My grades have dropped a bit, more than I like, but I am fairly confident that this coming semester will go better. Unfortunately, I've suddenly went from "why yes, I know exactly what I'm doing with my life" to "Oh crap, I have qualms about this and this." In any case, I will be appending a minor in Creative Writing on my English major, to make me look more presentable to publishing and literary agencies when I graduate. Chances are that I will not go to grad school right out of undergrad, due to my lack of monies, and with my grades dropping, a fellowship will be relatively hard to secure, unless I really jack it up this coming year. However, I've also noticed myself becoming bored with a school structure, so while I may not go out exploring a la On The Road, I will probably try living outside of academia for a bit, and see what happens.

I still have writing to fall back on to a degree, and my skills in knitting have progressed significantly, considering I'm competently knitting types of patterns I've never tried before in my life, and creating patterns based off pictures I've seen. I will probably try, no matter how I'm primarily paying the bills, to pick up extra income doing that, and it may just bloom for me.

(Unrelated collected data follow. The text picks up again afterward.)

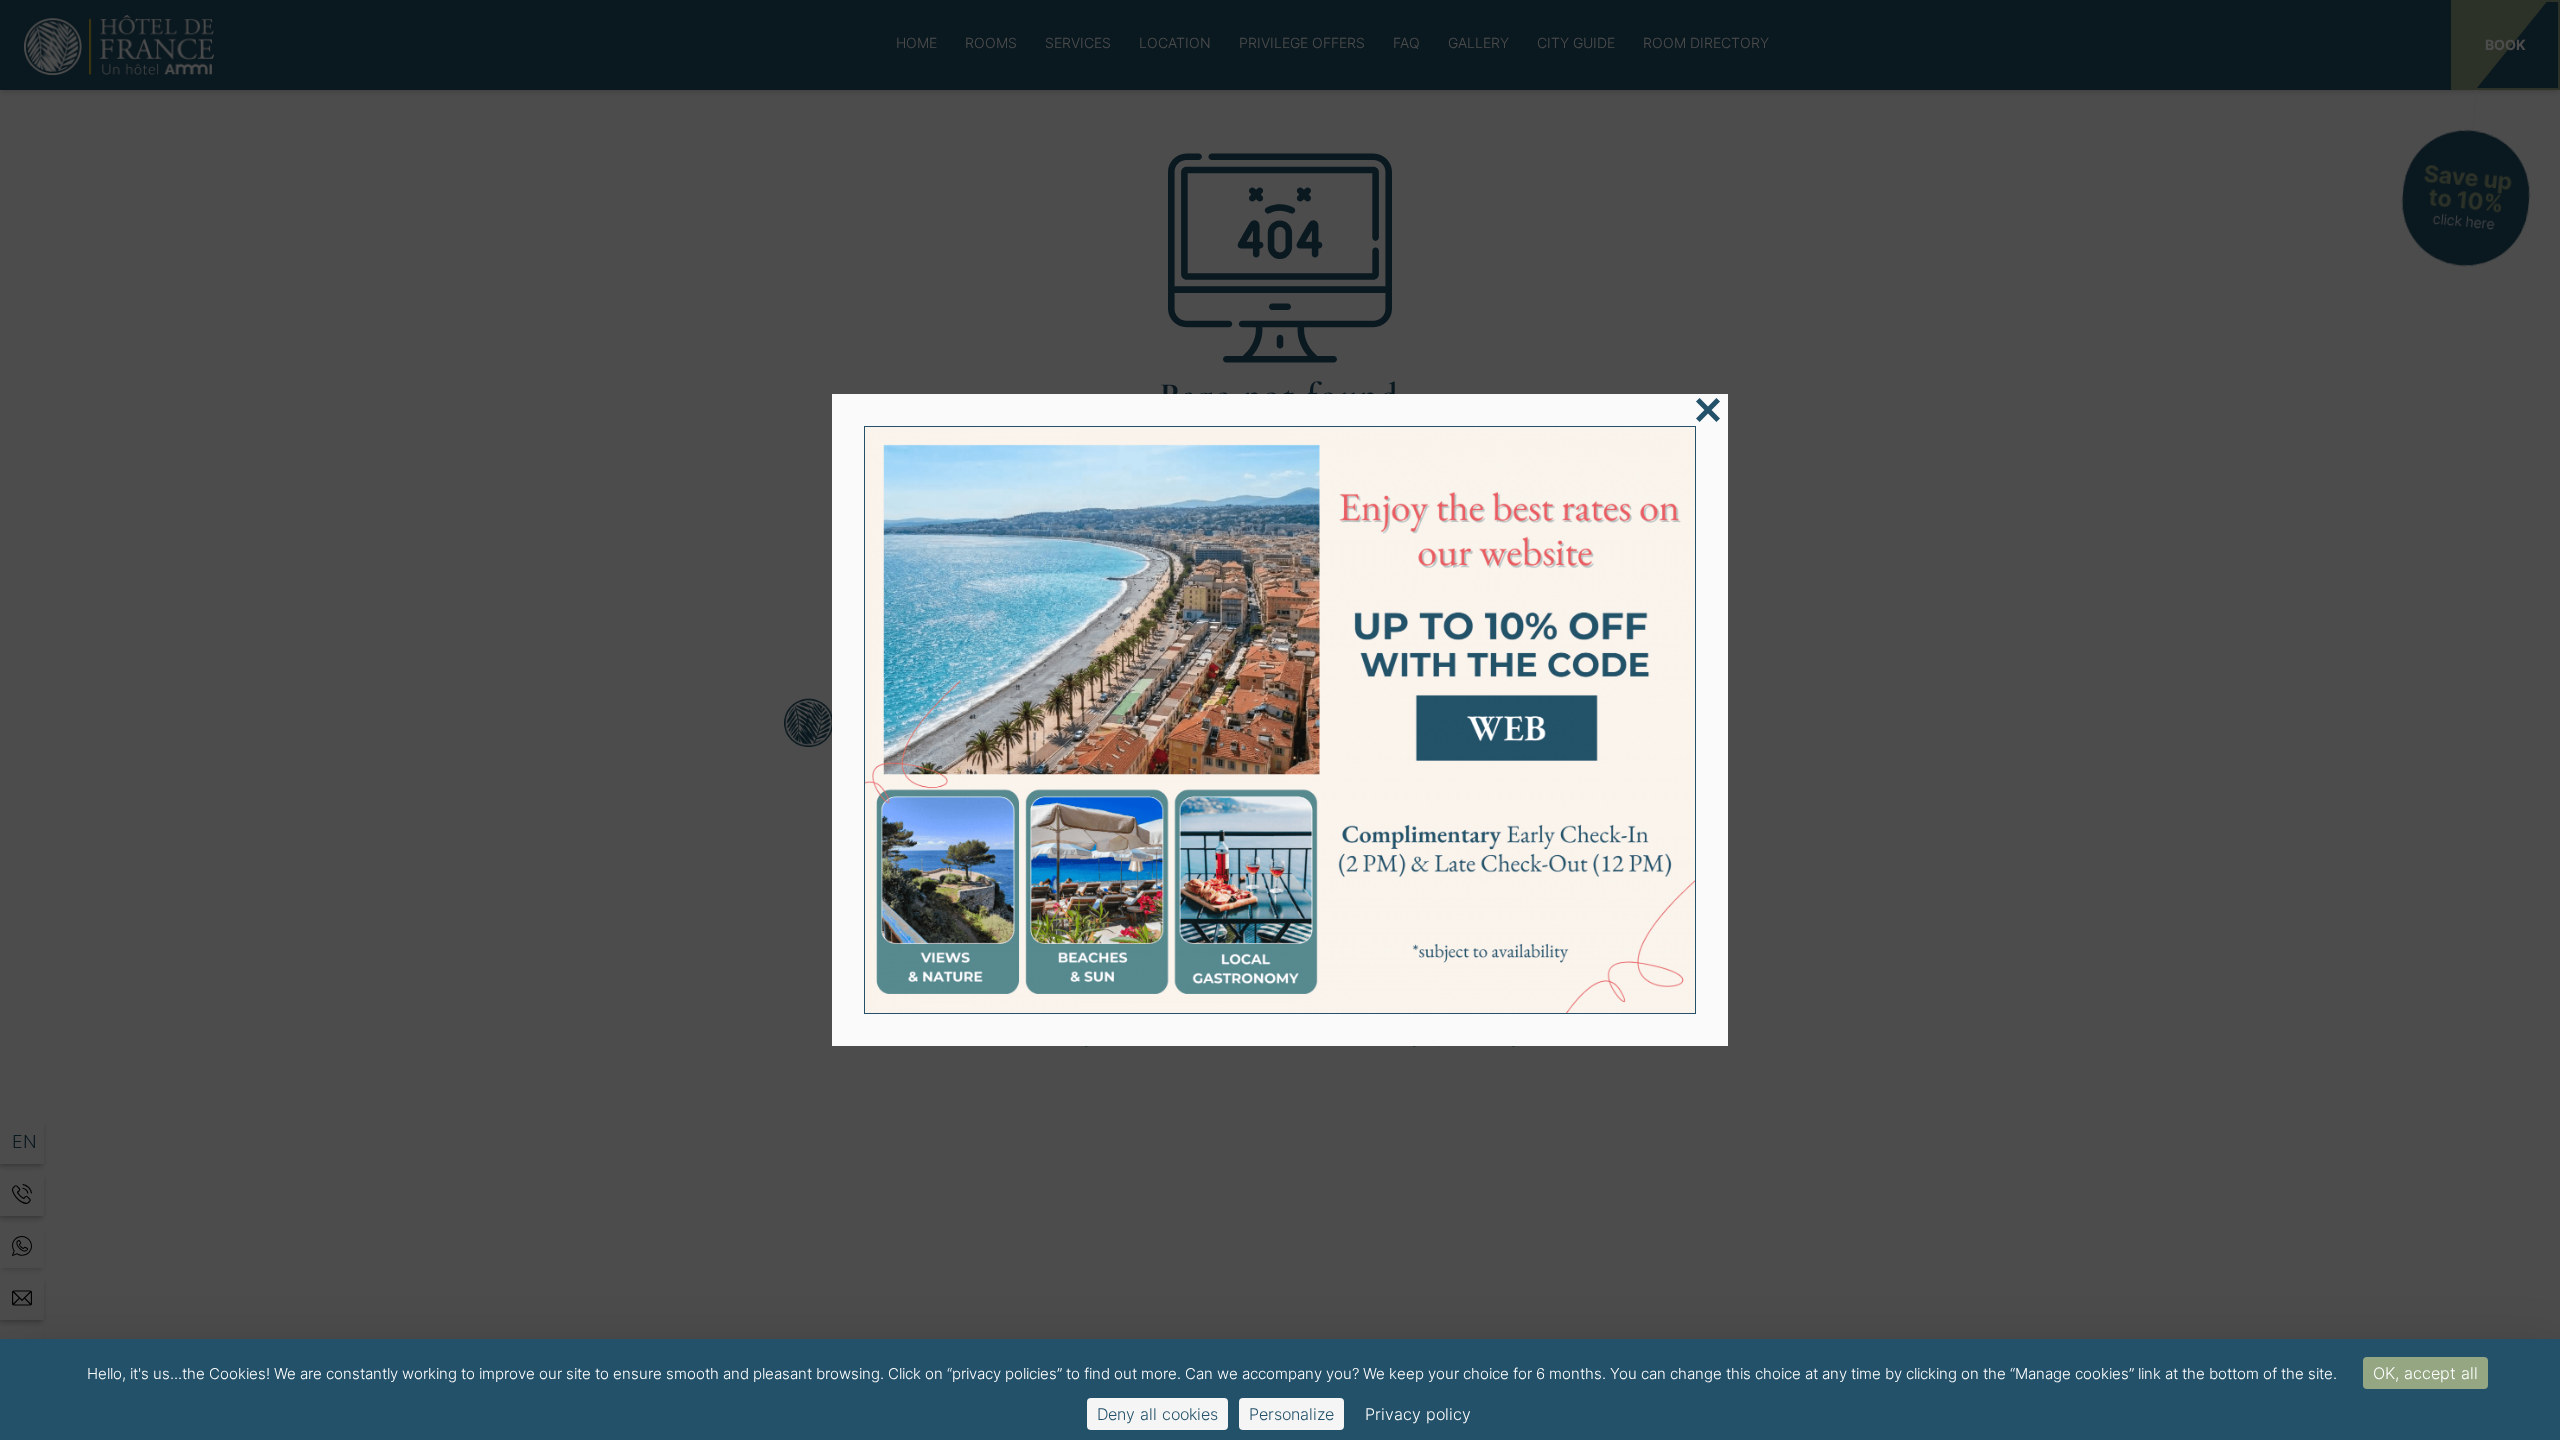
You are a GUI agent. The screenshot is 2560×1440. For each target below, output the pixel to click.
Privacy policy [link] (1418, 1414)
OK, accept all (2425, 1373)
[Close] (1708, 410)
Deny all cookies (1157, 1414)
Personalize (1291, 1414)
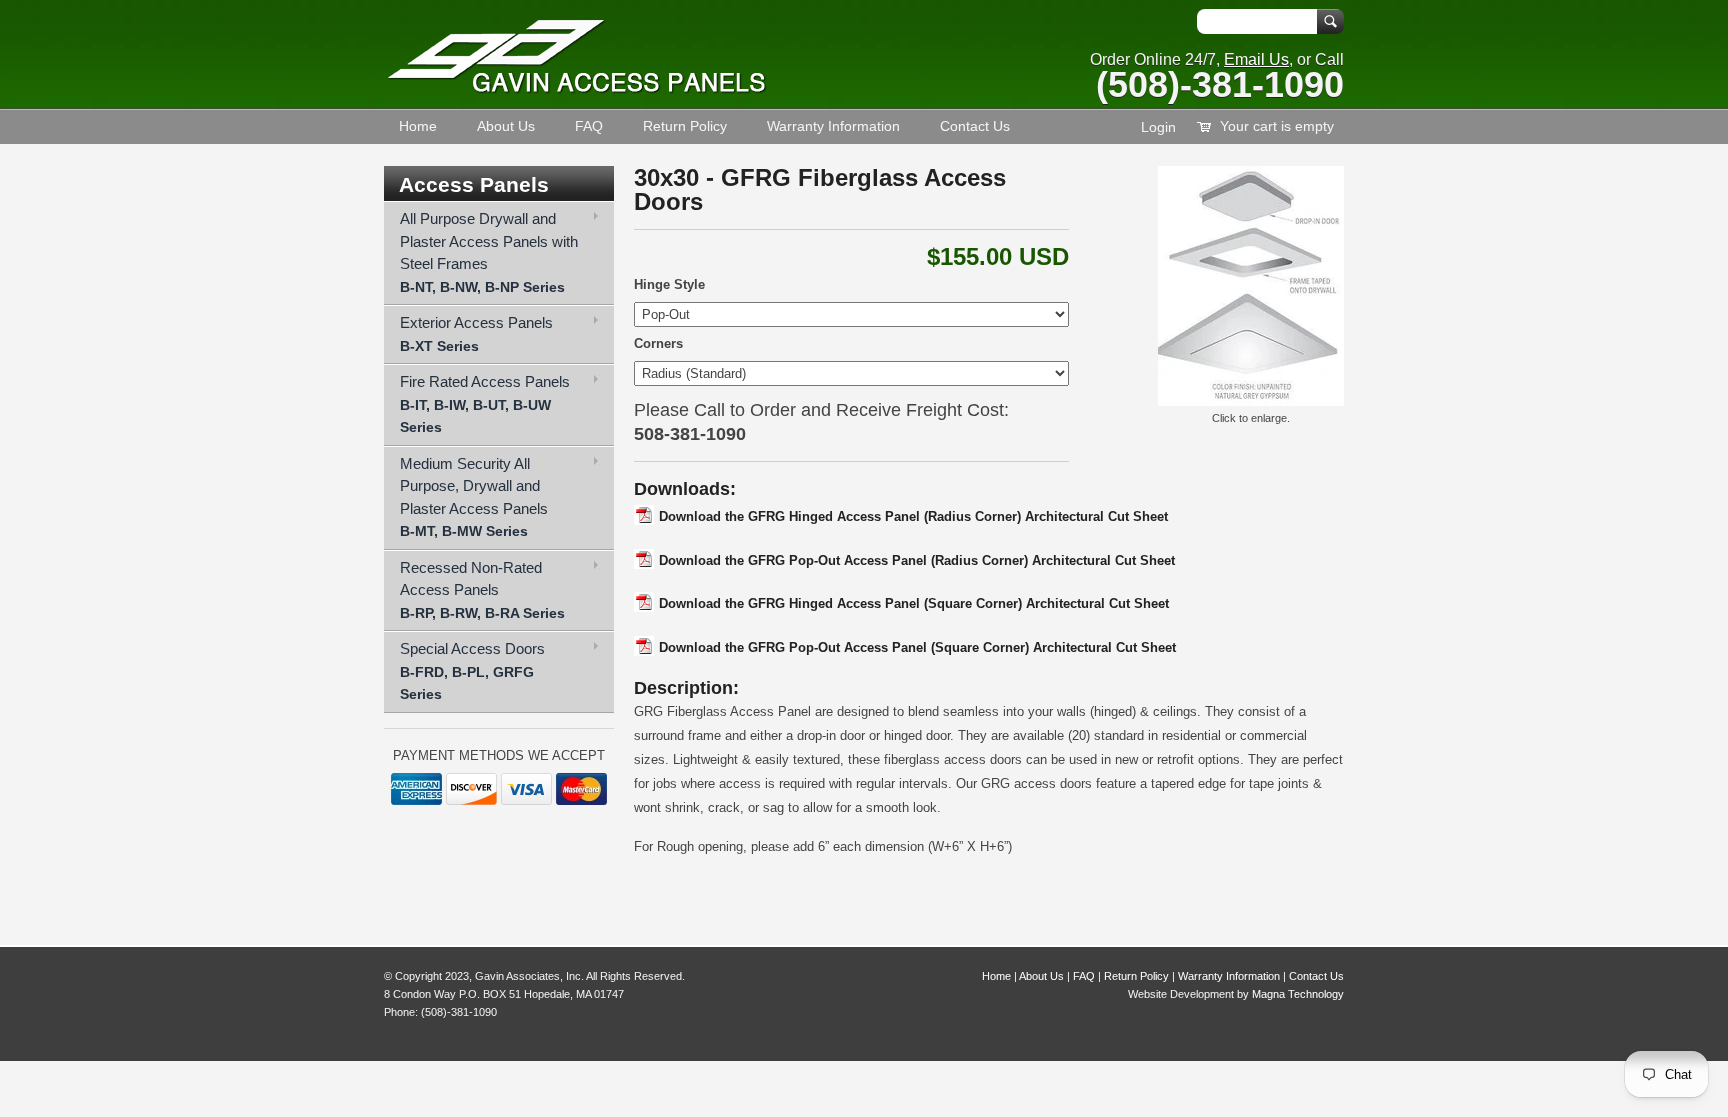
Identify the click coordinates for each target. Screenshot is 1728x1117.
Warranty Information (833, 126)
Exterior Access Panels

So yeah, lots of shit to work on. The good news is that I am enjoying things in the incidental. My relationship is maturing from pure bouncy to realistic happiness, although there are issues that I do need to seriously consider. I have spent more time being social this year in a wider framework, as opposed to burying myself in books, or just spending time with one or two people. And I finally figured out that I love to go out dancing. In other words, I'm enjoying this high cycle. It may not last, but things are pleasant enough and I'm enjoying them. And hopefully, when I go back to a lower point, because I have FINALLY learned that this is fact, and I cannot escape it, I have this to fall back on.